The geography of energy: The interplay of place, ecology, and energy production and use
With the advent of horizontal high volume hydraulic fracturing (HVHF), public interest in the energy system, the environmental, social and economic impacts of energy production and use skyrocketed in certain areas. Seizing this teachable moment, and with funding from the National Science Foundation, the Paleontological Research Institution has engaged in public outreach and educator professional development related to hydrofracking and the broader energy system. Much of the work is done in partnership with experts from Cornell University, including the Cooperative Extension.

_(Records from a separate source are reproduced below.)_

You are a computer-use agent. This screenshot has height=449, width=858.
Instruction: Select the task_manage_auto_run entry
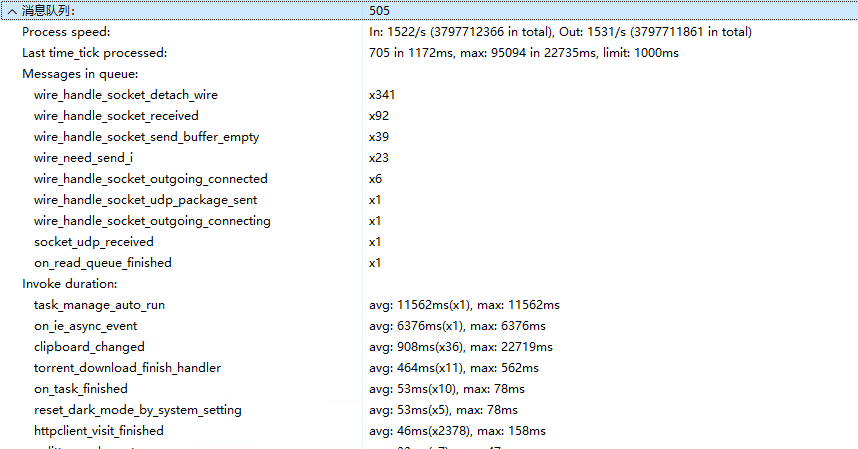pyautogui.click(x=99, y=305)
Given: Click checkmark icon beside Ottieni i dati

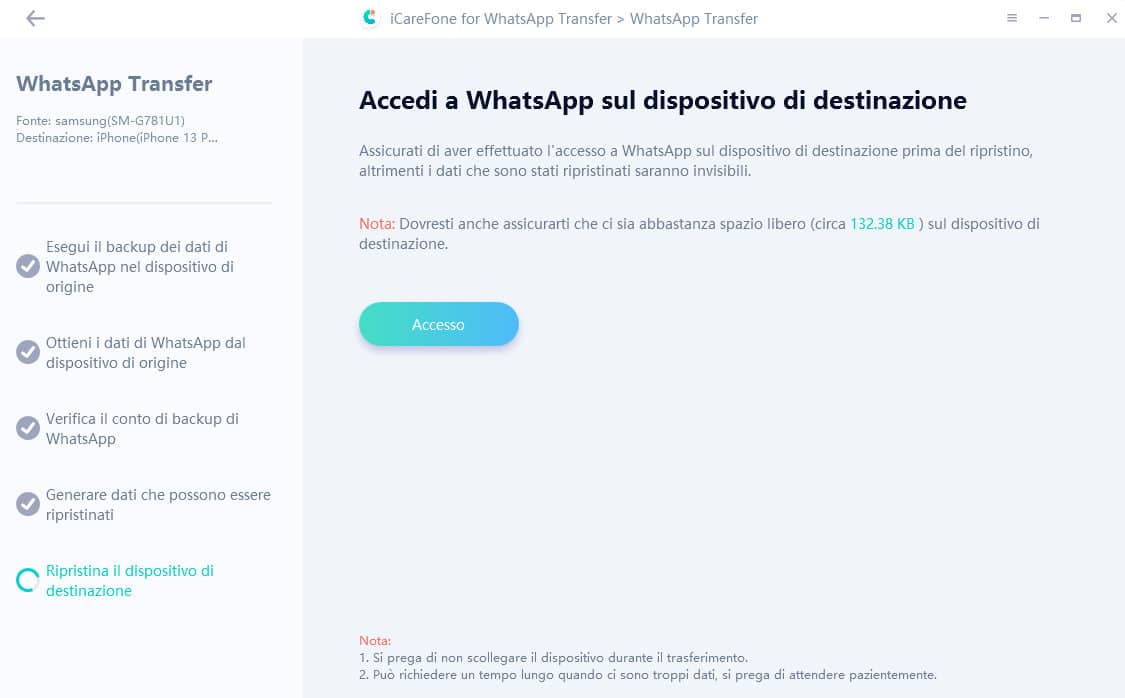Looking at the screenshot, I should point(28,352).
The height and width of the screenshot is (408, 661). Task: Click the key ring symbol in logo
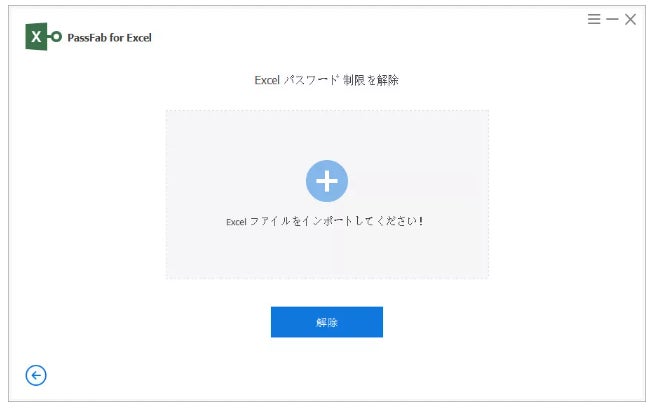[55, 37]
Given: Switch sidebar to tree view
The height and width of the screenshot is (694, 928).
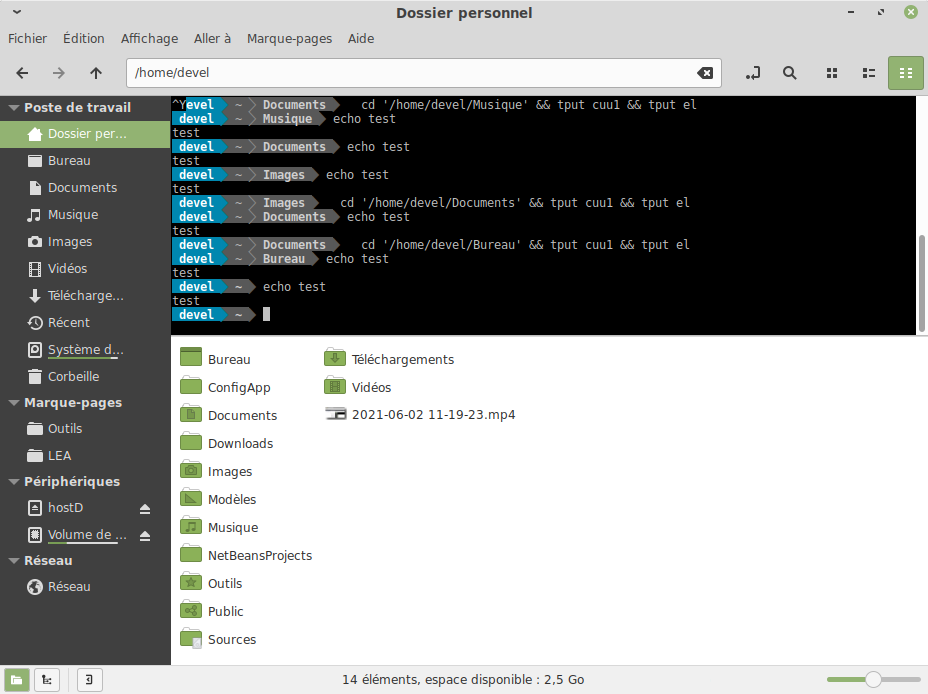Looking at the screenshot, I should tap(47, 680).
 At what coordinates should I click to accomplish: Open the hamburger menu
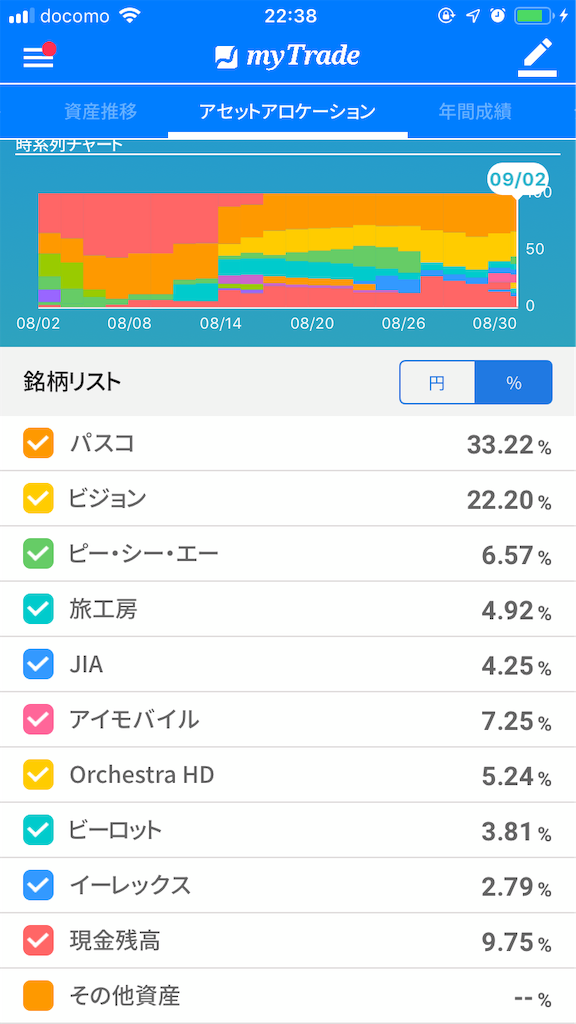(x=37, y=57)
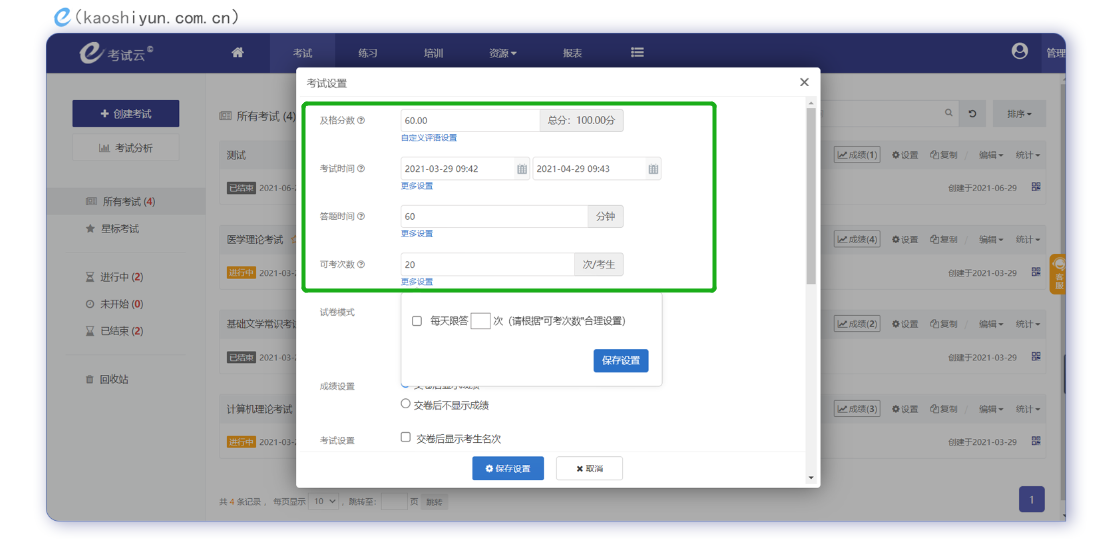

How can we best capitalize on HVHF as a teachable moment for building energy literacy? All industrial-scale energy production is environmentally damaging, though the nature of impacts differ in ways that make direct comparison challenging. Like all controversial issues, hydraulic fracturing is an interdisciplinary issue. To understand the issue deeply, it must be understood in the context of the broader energy system, and understandings of ecology, geology, geography, hydrology, economics, anthropology, and engineering all enrich that deeper learning. Fossil fuels and nuclear power are much more energy dense than renewables (once fuel is extracted). The nature of energy use and production varies widely across the US, and different energy sources have substantially different footprints and life cycle effects.
As of February 2014, face-to-face programming has directly reached on the order of 2000 participants (primarily educators), a series of short publications on different aspects of the Marcellus Shale and the energy system, a book for educators and lay readers has been published (synthesized and extended from the earlier series of pamphlets), and an online interactive presentation has been accessed 10,000 times. Essential to the work, and part of our obligation to NSF, was to avoid advocacy either for or against hydraulic fracturing. Anecdotal comparison to other efforts indicates that advocacy can deepen conviction more than understanding. Results beyond reach are difficult to quantify, but the extent of the reach is substantial and indicative of substantial engagement with the programming and materials we’ve created.
The presentation will highlight resources and lessons learned for educational outreach related specifically to hydraulic fracturing and those that we believe more broadly applicable. This includes the use of a place-based approach to energy literacy; the importance of complexifying the seemingly simple while also attending to an important bottom-line message: we need to use less energy.